Directions:
List each line of the data that holds the string "agent".

[Records from a dataset]
=-=-=
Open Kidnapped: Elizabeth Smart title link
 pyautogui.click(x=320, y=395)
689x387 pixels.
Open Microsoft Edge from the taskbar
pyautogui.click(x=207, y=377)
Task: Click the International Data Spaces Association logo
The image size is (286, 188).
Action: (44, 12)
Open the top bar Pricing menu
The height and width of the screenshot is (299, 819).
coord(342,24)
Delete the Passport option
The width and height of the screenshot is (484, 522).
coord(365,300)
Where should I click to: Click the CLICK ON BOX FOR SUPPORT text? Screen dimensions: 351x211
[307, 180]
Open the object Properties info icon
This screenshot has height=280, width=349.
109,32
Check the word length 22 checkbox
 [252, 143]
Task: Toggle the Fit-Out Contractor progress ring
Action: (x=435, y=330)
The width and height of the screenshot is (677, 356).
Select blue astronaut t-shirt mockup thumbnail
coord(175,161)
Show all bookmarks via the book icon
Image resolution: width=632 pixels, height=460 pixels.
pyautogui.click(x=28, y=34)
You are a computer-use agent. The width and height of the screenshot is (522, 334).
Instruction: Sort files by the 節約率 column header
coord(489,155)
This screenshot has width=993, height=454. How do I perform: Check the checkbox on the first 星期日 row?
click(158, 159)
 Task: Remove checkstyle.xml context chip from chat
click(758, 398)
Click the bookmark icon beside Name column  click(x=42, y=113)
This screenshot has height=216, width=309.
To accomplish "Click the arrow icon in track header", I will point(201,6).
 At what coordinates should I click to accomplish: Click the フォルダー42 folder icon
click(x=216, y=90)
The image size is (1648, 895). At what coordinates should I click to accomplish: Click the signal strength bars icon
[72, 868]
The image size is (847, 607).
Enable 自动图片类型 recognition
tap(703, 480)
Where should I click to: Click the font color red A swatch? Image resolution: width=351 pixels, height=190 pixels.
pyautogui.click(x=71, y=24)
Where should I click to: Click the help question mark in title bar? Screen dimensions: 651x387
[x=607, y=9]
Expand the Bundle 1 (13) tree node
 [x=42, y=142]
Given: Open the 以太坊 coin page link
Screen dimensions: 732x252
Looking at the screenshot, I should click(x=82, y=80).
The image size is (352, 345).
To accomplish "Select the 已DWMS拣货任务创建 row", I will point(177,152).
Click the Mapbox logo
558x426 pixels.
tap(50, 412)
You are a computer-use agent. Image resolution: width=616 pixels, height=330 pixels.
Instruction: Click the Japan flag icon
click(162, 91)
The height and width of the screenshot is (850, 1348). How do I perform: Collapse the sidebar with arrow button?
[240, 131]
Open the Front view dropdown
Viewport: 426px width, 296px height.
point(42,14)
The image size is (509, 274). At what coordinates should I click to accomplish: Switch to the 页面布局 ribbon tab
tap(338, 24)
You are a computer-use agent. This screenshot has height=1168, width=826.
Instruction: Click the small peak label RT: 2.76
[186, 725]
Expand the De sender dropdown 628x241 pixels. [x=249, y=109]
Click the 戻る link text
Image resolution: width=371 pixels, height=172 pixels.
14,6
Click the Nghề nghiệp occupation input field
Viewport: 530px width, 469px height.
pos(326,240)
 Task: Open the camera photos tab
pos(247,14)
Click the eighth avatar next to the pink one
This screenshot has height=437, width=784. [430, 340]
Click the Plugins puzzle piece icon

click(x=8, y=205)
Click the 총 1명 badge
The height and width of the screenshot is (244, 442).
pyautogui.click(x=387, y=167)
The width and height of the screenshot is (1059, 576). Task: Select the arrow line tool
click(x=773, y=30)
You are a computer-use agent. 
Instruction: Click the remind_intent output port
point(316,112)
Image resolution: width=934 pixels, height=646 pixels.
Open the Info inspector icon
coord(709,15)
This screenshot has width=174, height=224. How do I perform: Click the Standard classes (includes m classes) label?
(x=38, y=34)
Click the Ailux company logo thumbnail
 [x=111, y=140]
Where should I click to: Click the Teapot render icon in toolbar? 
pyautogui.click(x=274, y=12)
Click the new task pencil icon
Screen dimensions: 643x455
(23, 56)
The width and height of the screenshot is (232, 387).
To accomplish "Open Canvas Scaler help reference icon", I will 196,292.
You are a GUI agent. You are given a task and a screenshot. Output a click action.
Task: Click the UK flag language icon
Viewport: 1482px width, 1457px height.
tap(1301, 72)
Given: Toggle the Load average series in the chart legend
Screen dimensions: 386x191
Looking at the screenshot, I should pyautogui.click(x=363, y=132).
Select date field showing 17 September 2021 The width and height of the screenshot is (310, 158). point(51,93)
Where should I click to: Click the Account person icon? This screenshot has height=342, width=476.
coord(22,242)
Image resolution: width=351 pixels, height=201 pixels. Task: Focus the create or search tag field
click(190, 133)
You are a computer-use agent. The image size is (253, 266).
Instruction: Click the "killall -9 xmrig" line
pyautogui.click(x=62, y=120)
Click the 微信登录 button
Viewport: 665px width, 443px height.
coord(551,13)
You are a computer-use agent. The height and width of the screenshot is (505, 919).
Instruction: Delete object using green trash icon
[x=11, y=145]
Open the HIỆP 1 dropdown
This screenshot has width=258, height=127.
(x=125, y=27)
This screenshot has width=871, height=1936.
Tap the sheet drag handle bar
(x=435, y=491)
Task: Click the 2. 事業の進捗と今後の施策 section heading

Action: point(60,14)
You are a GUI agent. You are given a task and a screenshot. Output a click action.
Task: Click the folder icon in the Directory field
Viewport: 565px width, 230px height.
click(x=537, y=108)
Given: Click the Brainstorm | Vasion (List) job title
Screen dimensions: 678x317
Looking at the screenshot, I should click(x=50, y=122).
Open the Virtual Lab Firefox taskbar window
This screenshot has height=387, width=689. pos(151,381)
=-=-=
Solution:
You are a computer-use agent. The width and height of the screenshot is (522, 334).
You are a computer-use agent. Image resolution: width=616 pixels, height=330 pixels.
You are a computer-use agent. This screenshot has height=1168, width=826.
You are a computer-use agent. 
You are a GUI agent. You are given a task and a screenshot. Output a click action.
You are a computer-use agent. The image size is (253, 266).
You are a computer-use agent. The height and width of the screenshot is (505, 919).
You are a GUI agent. You are given a task and a screenshot. Output a click action.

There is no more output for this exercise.